We used a dozen Wall-o-Water on tomato plants when we were in CT and they
worked well. Early in the season you may want to not fill them completely
so they sort of collaspe at the top inward to make a little greenhouse. 
I'm not sure about 16 degrees but I know we have them in place down to
about 22-25 with good success.  They work best to stabilize the plants
after it has started to warm up.  I don't think they would stop a continous
25 degree period.  You need the sun to build the heat. In CT, our last
frost date was May 20th so any early days helped.
You need to either germinate them inside yourself or get plants already
started and hardened off.  You will have to wait until near or even after
your frost-free date to start the seed outside.

If you must start from seed, I would suggest that you contact Johnny's and
get seed for short seasons.  They have a wide variety.

One trick is to place the Wall-O-Waters earlier than the plants and to make
an earthen bank around the outside to assure no leakage along the ground. 
Mine finally wore out and after the last 3 years in AZ, we didn't worry
about replacing them (getting heat isn't a problem in AZ.)

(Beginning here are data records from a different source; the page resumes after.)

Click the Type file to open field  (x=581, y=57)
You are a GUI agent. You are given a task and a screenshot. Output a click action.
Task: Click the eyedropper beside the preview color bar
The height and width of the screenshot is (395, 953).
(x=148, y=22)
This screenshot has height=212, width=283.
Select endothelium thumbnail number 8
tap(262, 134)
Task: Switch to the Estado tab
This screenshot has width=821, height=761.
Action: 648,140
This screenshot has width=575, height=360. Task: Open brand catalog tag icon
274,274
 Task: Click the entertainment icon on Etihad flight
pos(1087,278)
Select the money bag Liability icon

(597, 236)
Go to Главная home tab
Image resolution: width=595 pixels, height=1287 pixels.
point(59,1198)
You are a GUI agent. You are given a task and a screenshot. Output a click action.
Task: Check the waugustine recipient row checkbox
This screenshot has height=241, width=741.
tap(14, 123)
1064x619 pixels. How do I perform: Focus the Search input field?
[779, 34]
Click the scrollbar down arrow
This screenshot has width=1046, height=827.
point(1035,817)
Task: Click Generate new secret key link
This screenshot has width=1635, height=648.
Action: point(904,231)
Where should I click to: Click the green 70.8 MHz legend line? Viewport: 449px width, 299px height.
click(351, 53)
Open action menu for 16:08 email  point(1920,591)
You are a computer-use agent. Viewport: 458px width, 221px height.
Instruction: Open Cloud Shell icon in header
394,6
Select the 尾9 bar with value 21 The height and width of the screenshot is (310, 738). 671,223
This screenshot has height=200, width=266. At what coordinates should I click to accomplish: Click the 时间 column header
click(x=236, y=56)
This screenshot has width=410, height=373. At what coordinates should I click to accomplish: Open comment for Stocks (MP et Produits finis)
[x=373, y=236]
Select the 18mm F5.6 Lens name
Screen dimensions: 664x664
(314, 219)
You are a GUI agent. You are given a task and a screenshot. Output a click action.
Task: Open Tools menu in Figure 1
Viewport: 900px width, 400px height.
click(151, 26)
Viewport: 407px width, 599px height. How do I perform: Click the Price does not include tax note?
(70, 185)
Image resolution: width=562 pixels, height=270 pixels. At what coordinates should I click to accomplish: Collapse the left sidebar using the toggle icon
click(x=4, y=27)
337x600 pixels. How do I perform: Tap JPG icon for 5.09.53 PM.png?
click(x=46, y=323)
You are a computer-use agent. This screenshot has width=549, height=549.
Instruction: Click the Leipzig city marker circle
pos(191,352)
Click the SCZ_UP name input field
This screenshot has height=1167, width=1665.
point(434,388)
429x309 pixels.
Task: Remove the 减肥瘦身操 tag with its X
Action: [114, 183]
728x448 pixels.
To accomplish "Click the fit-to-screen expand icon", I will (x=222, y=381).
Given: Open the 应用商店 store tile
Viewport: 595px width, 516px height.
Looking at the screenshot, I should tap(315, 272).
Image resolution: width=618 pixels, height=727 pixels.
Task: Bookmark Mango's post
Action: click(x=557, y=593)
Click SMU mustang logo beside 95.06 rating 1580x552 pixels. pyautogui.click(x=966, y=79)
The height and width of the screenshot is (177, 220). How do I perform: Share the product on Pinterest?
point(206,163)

This year I plan on using water-filled milk bottles to create heat sinks
near my early tomato plants and earth bank them in.  We are having a
non-winter winter here in AR and the daffs are already blooming and we have
a crabapple and a plum tree ready to bloom.  Way too early!

Rich
Purrfleece Farms

----------
> From: MJAspen@aol.com
> To: veggie-list@eskimo.com
> Subject: question about Wall O Water
> Date: Thursday, February 19, 1998 9:02 AM
> 
> I am new to gardening, well, new at least to sucessful gardening.  I have
read
> about Wall O Water but have never seen them in action.  I'm not sure how
they
> work.  The pictures in the catalog show plants growing out over the top. 
Do
> they first close the top untill the plants get too big or what?  I do
> understand the physics involved a little like the energy required to make
the
> water change state, so I do kind of believe the advertising but
protecting
> down to 16 degrees, is that realistic?  
>      I live in Boulder County Colorado at an elevation of about 5000 ft. 
The
> average last frost suppousedly occurs on May 6th.  When could I put seeds
in
> the ground, protected by these Wall O Water things to get a jump on the
> weather?  I don't have the ability to start seeds indoors and then
transplant,
> for a number of reasons.  
>      Thank you very much for any help that anybody may have for me.